Jack and Ennis end up reaching destructive ends. Jack pursues promiscuous relationships with other men, all the while staying married with his wife unaware, and ends up being beaten to death because of his homosexuality. At the end of the movie they hint that his wife finally found out, and his parents too. As for Ennis, he is left without a home, without a wife, living in a ramshackle house and working cowboy jobs that leave him unable to participate in his daughter's lives. To his credit, he does put one job aside to agree to attend his daughter's wedding. But the last shot sees him not staring at a family picture and regretting what he left behind, but caressing a shirt of Jack's and crying over the man he committed adultery with for 20 years.

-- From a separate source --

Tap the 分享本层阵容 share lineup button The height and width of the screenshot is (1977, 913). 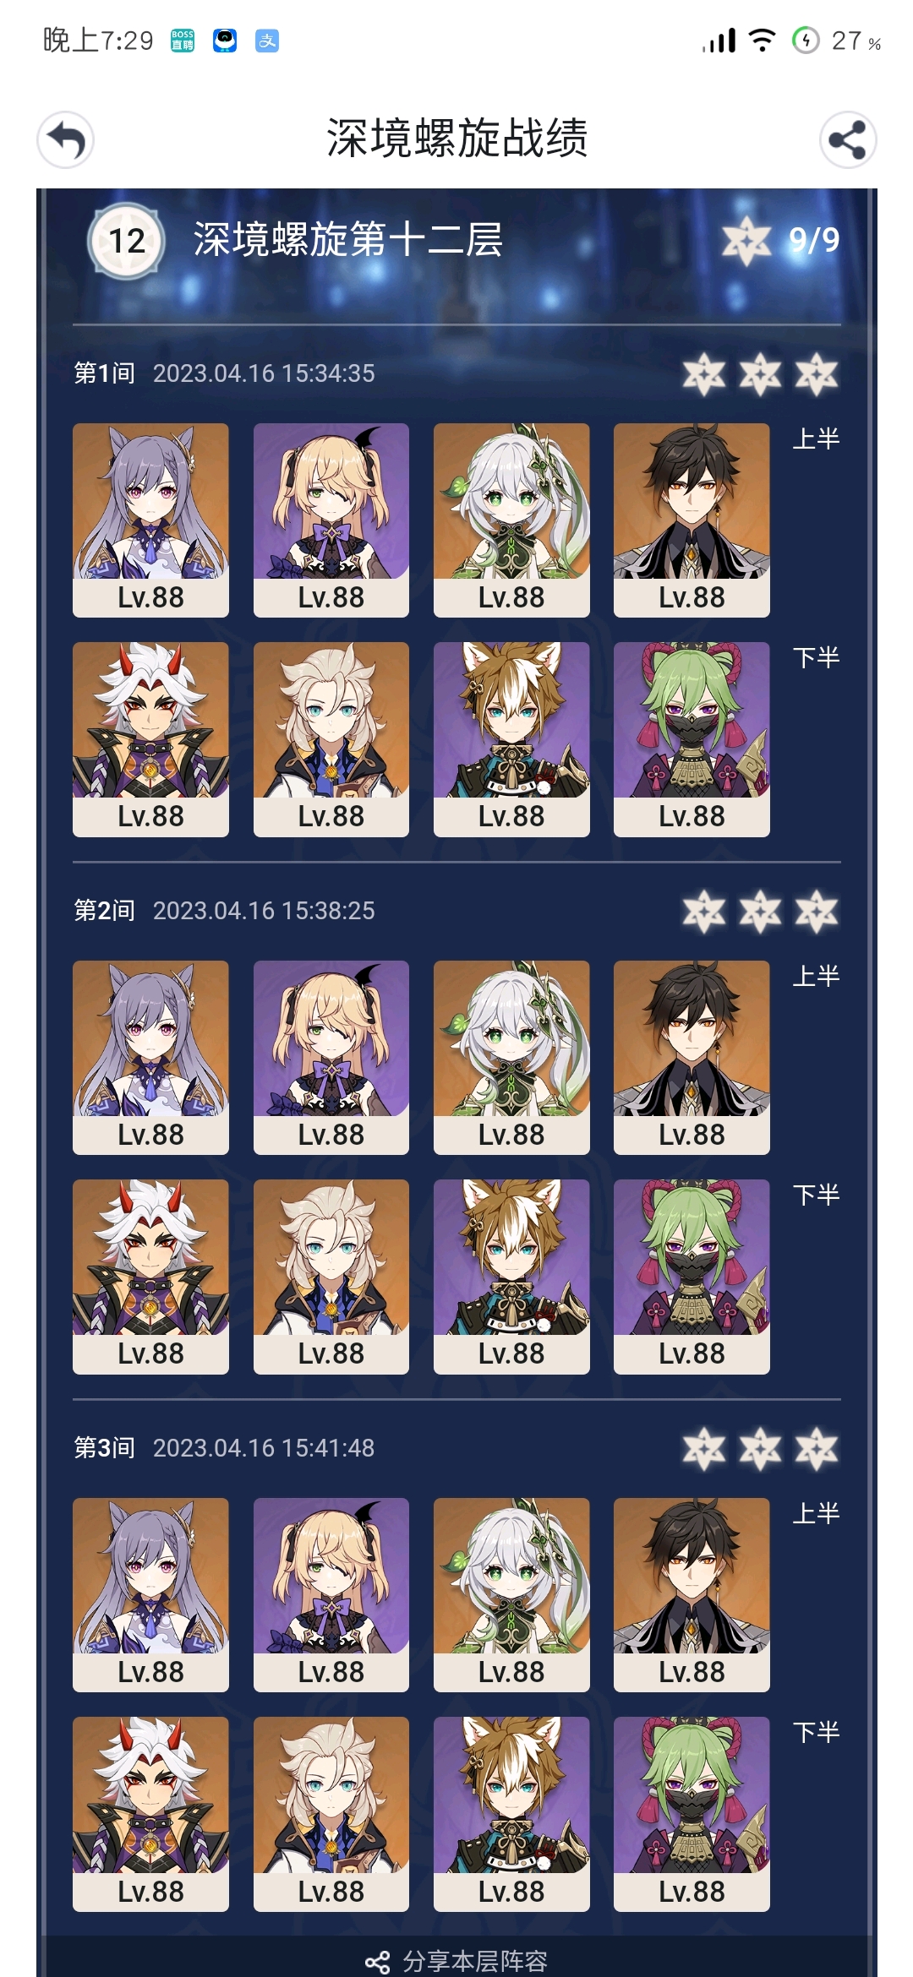pos(457,1961)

Now let's take homosexuality out of the equation for a minute. If Jack and Ennis had been Jacqueline and Ennis, cheating on their spouses for 20 years, would people then consider them admirable characters? Would Brokeback Mountain then be lauded as a story that needed to be told? Absolutely not. So save accusations of homophobia for another man. I didn't care for this movie not because of a homosexual romance, but because the main characters are being shoved down our throats as deserving of our sympathy when in fact they are not so deserving.

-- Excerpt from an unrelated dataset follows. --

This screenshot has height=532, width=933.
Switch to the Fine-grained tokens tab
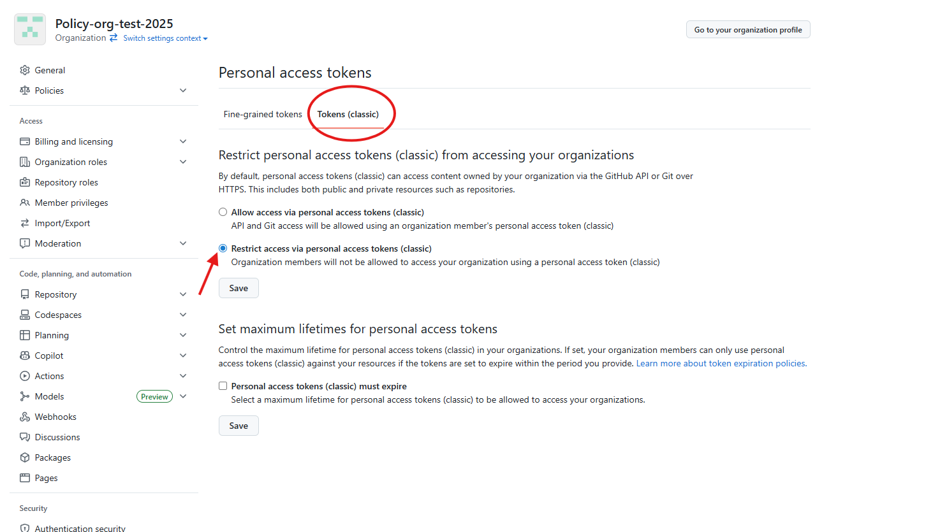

The second movie we watched was The Squid and The Whale, an independent film which didn't see wide release but was still nominated for an Oscar for original screenplay, a well deserved nomination. I thought this was a fantastic movie. The plot involves two married writers, Jeff Daniels and Laura Linney, who decide to divorce, and the effect their actions have on their two sons. Daniels is entirely centered on self, so you might think that Linney would be justified in seeking divorce, but not so. We discover later that Laura Linney had been seeing other men behind her husband's back. Just from that short description you would think that my reaction would be the same as the one I had to Brokeback Mountain, but you would be wrong. In this movie we see adultery as an act of selfishness which affects not only the people involved but those around him/her. We are not asked to sympathize with the mother and father, or hate them for that matter; we are simply given a snapshot of the family and allowed to draw our own conclusions.

One of their sons, Owen, withdraws into himself; the other son, Walt, has a girlfriend who cares about him but he won't return the love, instead choosing to "play the field" (on his father's advice). He ends up in therapy.The title of the movie comes from a statue that the older son remembers seeing in a museum of a squid and a whale fighting. He tells his therapist that the statue always scared him as a child and he could never look for long. The squid and the whale fighting can be seen as a symbol of his parents torn relationship and the son not facing the effects on his life head on. The final shot is of Walt returning to the museum and staring at the statue as the screen fades to black; the message being that Walt has finally decided to confront the ugliness of life in a split family.

The Squid and The Whale contains some nudity, profanity and graphic sexual content, so it's not for everyone. But I would easily recommend this movie over Brokeback Mountain.